Alguns dias depois, fui ver Baudelaire em sua casa; seus aposentos e, para usar a expressão pitoresca de Théophile Gautier, o que ele escondia ao seu redor, eram de fato a imagem exata de si mesmo; eu não me lembro de ter visto uma casa que fosse mais parecida com seu dono. O poeta vivia na ilha de Saint-Louis, no Cais d’Anjou, naquele velho e famoso hotel Pimodan, soberbo e triste, cujas pinturas decorativas foram transportadas para o Louvre. Havia nessa nobre residência apartamentos principescos, nomeadamente aquele em que o pintor Boissard[10] se orgulhava, com razão, de um piano pintado inteiramente pela mão de Watteau![11] — Que hoje só pode ser pago por um Rothschild.[12]  Mas Baudelaire, por sua vez, tinha escolhido um alojamento exíguo, com paredes muito altas, composto por várias pequenas divisões sem atribuição especial, cujas janelas deixavam ver o verde e largo rio. Todas as acomodações estavam uniformemente forradas em papel acetinado com enormes ramagens vermelhas e pretas, que combinavam bem com a pesada e antiga cortina de damasco. Nos fundos de uma elegância feroz e voluptuosa, reavivados aqui e ali por antigos e fulvos brocados, estava pendurada, posta sob vidro e sem molduras, toda a série das litografias do Hamlet de Delacroix[13], e também uma cabeça pintada por Delacroix, de expressão singular, intensa, alienígena, que representava a dor.

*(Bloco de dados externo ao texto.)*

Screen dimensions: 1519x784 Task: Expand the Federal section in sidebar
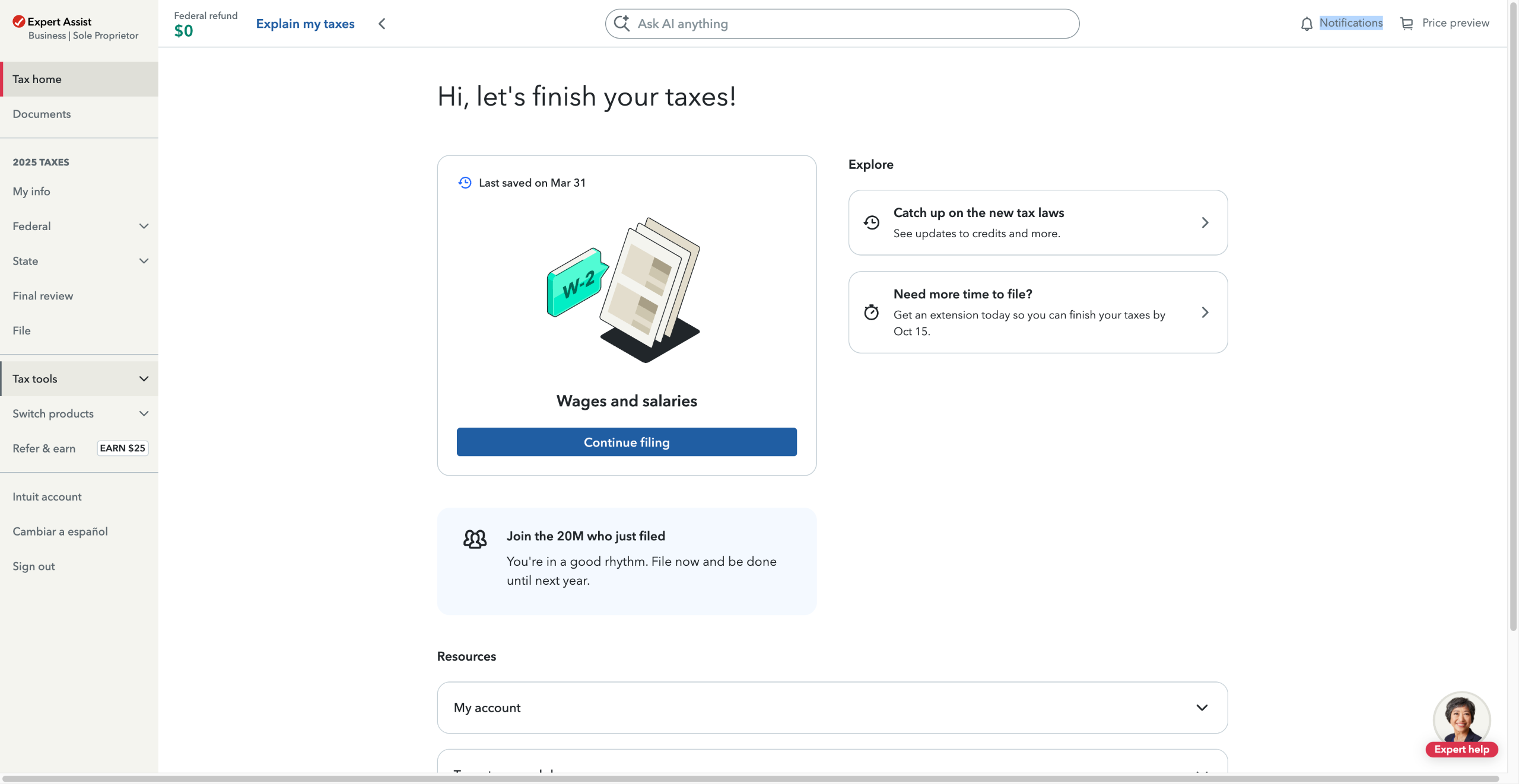(144, 226)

Poltronas e divãs, os móveis para se sentar, cobertos com capas de tela acetinada, eram gigantescos, feitos, como se poderia pensar, para dar a ideia de uma raça de titãs, como estes pardieiros e palácios que Alexandre, rei da Macedônia, deixou para trás ao partir da Índia. Mas o que mais me impressionou foi a escrivaninha, também enorme, que servia tanto para comer quanto para escrever. Talhada em nogueira maciça, era uma daquelas peças de mobiliário de engenho, como as do século XVIII, mas que os carpinteiros modernos são impotentes para imitar e reproduzir. De fato, a escrivaninha era regularmente trabalhada em torneados, aparentemente caprichosos e arbitrários, mas que, pelo contrário, eram o resultado de cálculos profundos. Esta linha infinitamente ondulante não apenas encantava com seu capricho gracioso, mas foi imaginada de tal forma que, por mais que se sentasse em frente à mesa, o corpo se encontrava apoiado, encaixado suavemente e sem rigidez. Eu não acredito que nesta mesa as pessoas encontrariam As Flores do Mal; mas teria sido bem difícil escrever ali coisas comuns e vulgares. 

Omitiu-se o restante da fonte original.